Work item:
All of the entries are to be printed exactly as they appear.

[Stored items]
----------

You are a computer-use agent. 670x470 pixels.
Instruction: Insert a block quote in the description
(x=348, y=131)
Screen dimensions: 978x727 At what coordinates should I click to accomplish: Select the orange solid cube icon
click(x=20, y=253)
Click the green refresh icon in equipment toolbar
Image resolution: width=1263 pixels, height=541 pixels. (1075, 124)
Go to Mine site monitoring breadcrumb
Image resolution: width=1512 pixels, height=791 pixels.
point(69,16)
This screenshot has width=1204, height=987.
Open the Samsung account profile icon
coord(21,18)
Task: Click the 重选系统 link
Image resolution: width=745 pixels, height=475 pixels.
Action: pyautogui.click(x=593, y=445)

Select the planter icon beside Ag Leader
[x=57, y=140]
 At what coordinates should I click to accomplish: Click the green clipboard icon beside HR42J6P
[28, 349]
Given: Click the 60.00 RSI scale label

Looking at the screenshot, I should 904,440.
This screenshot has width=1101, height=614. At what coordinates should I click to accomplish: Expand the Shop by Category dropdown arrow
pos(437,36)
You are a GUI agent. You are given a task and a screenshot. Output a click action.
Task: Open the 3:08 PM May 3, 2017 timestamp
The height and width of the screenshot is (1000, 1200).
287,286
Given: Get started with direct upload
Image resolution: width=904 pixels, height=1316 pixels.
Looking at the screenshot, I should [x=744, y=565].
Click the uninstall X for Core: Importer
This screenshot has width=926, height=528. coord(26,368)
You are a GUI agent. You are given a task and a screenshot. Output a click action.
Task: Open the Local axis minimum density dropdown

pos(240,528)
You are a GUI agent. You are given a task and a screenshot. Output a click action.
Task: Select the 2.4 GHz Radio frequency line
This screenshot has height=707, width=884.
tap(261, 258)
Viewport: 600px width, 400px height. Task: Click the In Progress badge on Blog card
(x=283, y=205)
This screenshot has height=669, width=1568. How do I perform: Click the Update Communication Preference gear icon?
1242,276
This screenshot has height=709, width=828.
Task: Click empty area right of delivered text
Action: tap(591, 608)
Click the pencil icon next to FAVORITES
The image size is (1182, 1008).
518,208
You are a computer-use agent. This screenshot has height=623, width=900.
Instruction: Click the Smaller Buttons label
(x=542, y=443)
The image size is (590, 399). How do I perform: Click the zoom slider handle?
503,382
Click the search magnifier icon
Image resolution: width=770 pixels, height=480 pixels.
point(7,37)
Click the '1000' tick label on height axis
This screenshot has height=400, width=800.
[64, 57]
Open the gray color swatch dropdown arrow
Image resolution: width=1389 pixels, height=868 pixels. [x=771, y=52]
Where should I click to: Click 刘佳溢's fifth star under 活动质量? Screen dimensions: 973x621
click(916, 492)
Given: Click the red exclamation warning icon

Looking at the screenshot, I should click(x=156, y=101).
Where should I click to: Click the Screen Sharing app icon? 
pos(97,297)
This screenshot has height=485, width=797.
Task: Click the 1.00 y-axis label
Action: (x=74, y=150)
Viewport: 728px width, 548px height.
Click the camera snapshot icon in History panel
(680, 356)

----------

Response:
You are a computer-use agent. 670x470 pixels.
Instruction: Insert a block quote in the description
(x=348, y=131)
Screen dimensions: 978x727 At what coordinates should I click to accomplish: Select the orange solid cube icon
click(x=20, y=253)
Click the green refresh icon in equipment toolbar
Image resolution: width=1263 pixels, height=541 pixels. (1075, 124)
Go to Mine site monitoring breadcrumb
Image resolution: width=1512 pixels, height=791 pixels.
point(69,16)
This screenshot has width=1204, height=987.
Open the Samsung account profile icon
coord(21,18)
Task: Click the 重选系统 link
Image resolution: width=745 pixels, height=475 pixels.
Action: pyautogui.click(x=593, y=445)

Select the planter icon beside Ag Leader
[x=57, y=140]
 At what coordinates should I click to accomplish: Click the green clipboard icon beside HR42J6P
[28, 349]
Given: Click the 60.00 RSI scale label

Looking at the screenshot, I should 904,440.
This screenshot has width=1101, height=614. At what coordinates should I click to accomplish: Expand the Shop by Category dropdown arrow
pos(437,36)
You are a GUI agent. You are given a task and a screenshot. Output a click action.
Task: Open the 3:08 PM May 3, 2017 timestamp
The height and width of the screenshot is (1000, 1200).
287,286
Given: Get started with direct upload
Image resolution: width=904 pixels, height=1316 pixels.
Looking at the screenshot, I should [x=744, y=565].
Click the uninstall X for Core: Importer
This screenshot has width=926, height=528. coord(26,368)
You are a GUI agent. You are given a task and a screenshot. Output a click action.
Task: Open the Local axis minimum density dropdown

pos(240,528)
You are a GUI agent. You are given a task and a screenshot. Output a click action.
Task: Select the 2.4 GHz Radio frequency line
This screenshot has height=707, width=884.
tap(261, 258)
Viewport: 600px width, 400px height. Task: Click the In Progress badge on Blog card
(x=283, y=205)
This screenshot has height=669, width=1568. How do I perform: Click the Update Communication Preference gear icon?
1242,276
This screenshot has height=709, width=828.
Task: Click empty area right of delivered text
Action: tap(591, 608)
Click the pencil icon next to FAVORITES
The image size is (1182, 1008).
518,208
You are a computer-use agent. This screenshot has height=623, width=900.
Instruction: Click the Smaller Buttons label
(x=542, y=443)
The image size is (590, 399). How do I perform: Click the zoom slider handle?
503,382
Click the search magnifier icon
Image resolution: width=770 pixels, height=480 pixels.
point(7,37)
Click the '1000' tick label on height axis
This screenshot has height=400, width=800.
[64, 57]
Open the gray color swatch dropdown arrow
Image resolution: width=1389 pixels, height=868 pixels. [x=771, y=52]
Where should I click to: Click 刘佳溢's fifth star under 活动质量? Screen dimensions: 973x621
click(916, 492)
Given: Click the red exclamation warning icon

Looking at the screenshot, I should click(x=156, y=101).
Where should I click to: Click the Screen Sharing app icon? 
pos(97,297)
This screenshot has height=485, width=797.
Task: Click the 1.00 y-axis label
Action: (x=74, y=150)
Viewport: 728px width, 548px height.
Click the camera snapshot icon in History panel
(680, 356)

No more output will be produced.